Figure 2. A MAFG-Directed Corepressor Complex Mediates MLH1 Transcriptional Silencing.

(A) qRT-PCR analysis monitoring MLH1 expression in RKO cells expressing a NS, BACH1, BACH2 or NFE2L1 shRNA.

(B) qRT-PCR analysis monitoring MLH1 expression in RKO cells expressing a NS, DNMT1, DNMT3A or DNMT3B shRNA.

(C) Bisulfite sequencing analysis of the MLH1 promoter in RKO cells expressing a NS, MAFG, BACH1, CHD8 or DNMT3B shRNA. Decreased promoter methylation in the presence of 5-AZA is shown as a control.

(D) ChIP analysis monitoring binding of MAFG, BACH1, CHD8 and DNMT3B to the MLH1 promoter or, as a control, an irrelevant DNA region (negative control [NC] DNA) in RKO cells. The results were normalized to that obtained with IgG, which was set to 1.
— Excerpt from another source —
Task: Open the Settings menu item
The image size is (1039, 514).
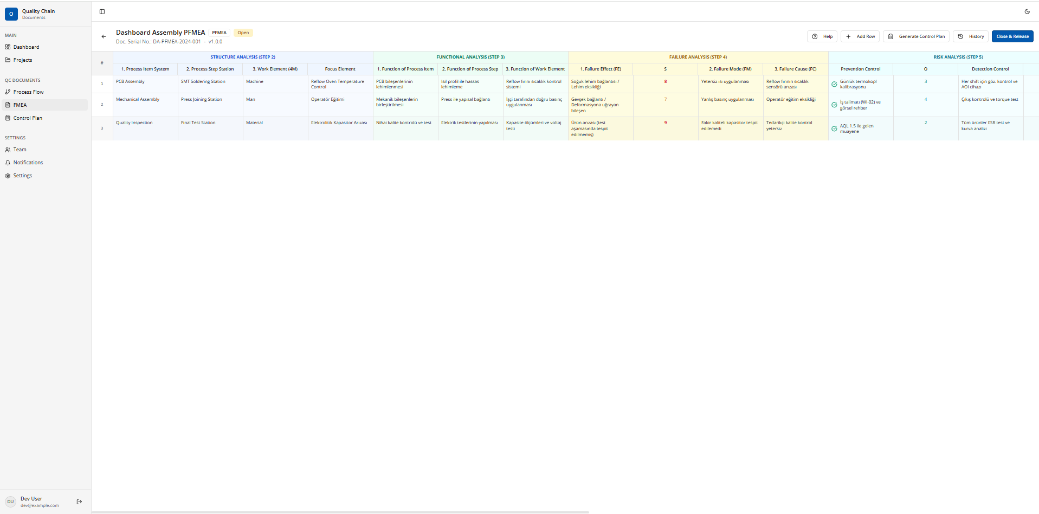Action: click(23, 175)
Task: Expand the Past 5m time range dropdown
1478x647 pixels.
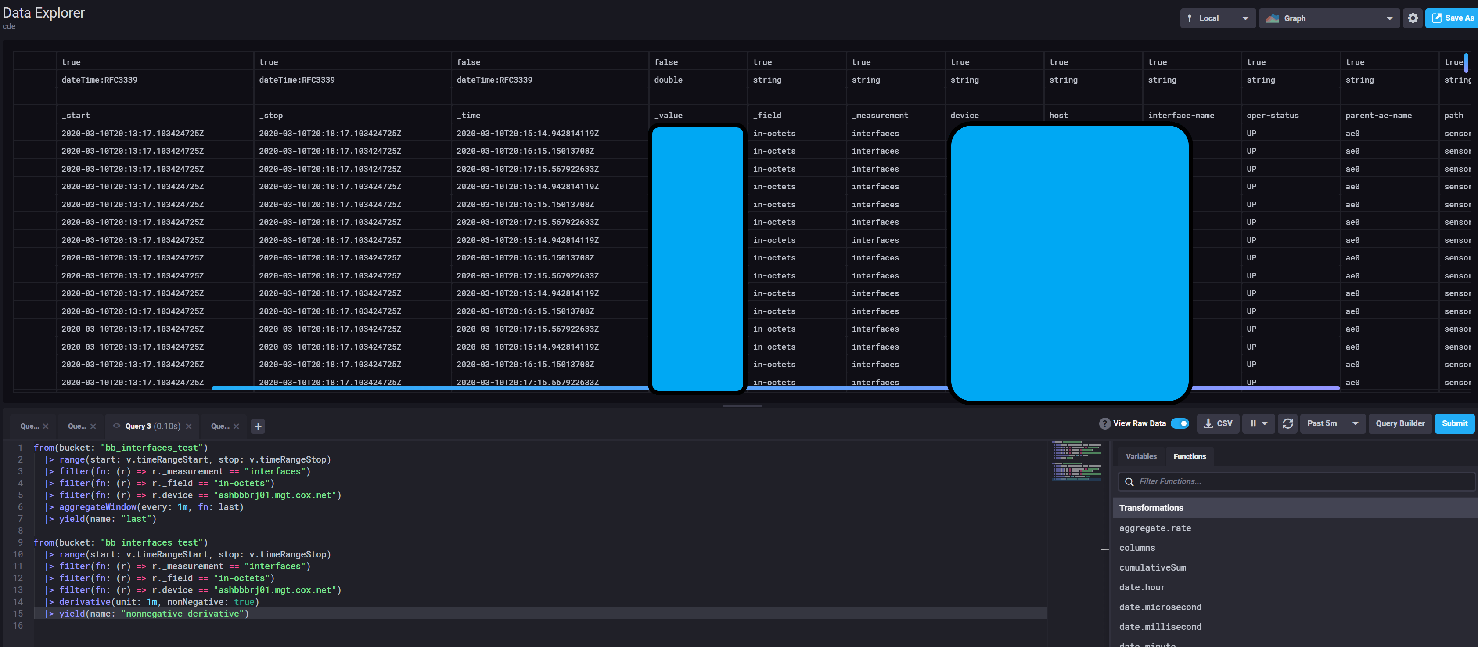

(E) ChIP analysis monitoring binding of MAFG, BACH1, CHD8 and DNMT3B to the MLH1 promoter in RKO cells expressing a NS, MAFG, BACH1, CHD8 or DNMT3B shRNA. Data are represented as mean ± SD. *P≤0.05, **P≤0.01.

(F) Co-immunoprecipitation analysis. RKO cell extracts were immunoprecipitated with a MAFG, BACH1, CHD8, DNMT3B or control (IgG) antibody, and the immunoprecipitate was analyzed for MAFG, BACH1, CHD8 or DNMT3B by immunoblotting. See also Figure S2.